The records >>

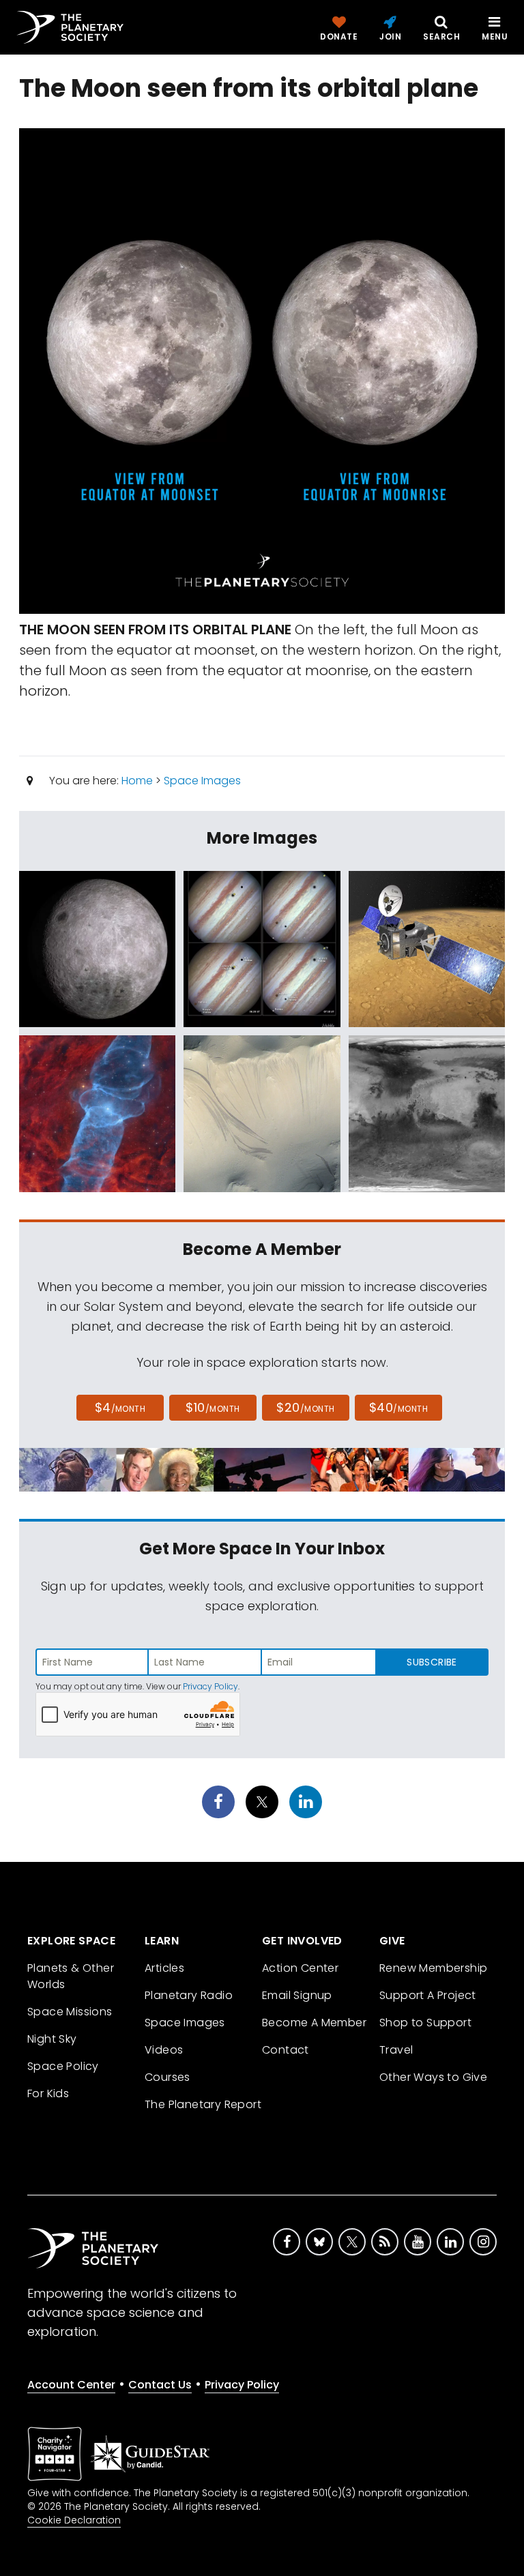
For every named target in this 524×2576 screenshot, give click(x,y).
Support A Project (427, 1995)
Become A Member (314, 2022)
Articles (164, 1968)
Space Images (202, 780)
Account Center (71, 2385)
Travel (396, 2050)
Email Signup (297, 1995)
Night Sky (52, 2039)
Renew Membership (433, 1968)
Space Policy (63, 2066)
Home (137, 780)
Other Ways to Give (433, 2077)
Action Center (300, 1968)
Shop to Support (425, 2022)
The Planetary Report (203, 2104)
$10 (212, 1407)
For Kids (48, 2093)
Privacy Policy (210, 1686)
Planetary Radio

What you have to do >> When a line in the material above includes the word "Planetary", copy that line.

Result for this task >>
The Planetary Report (203, 2104)
Planetary Radio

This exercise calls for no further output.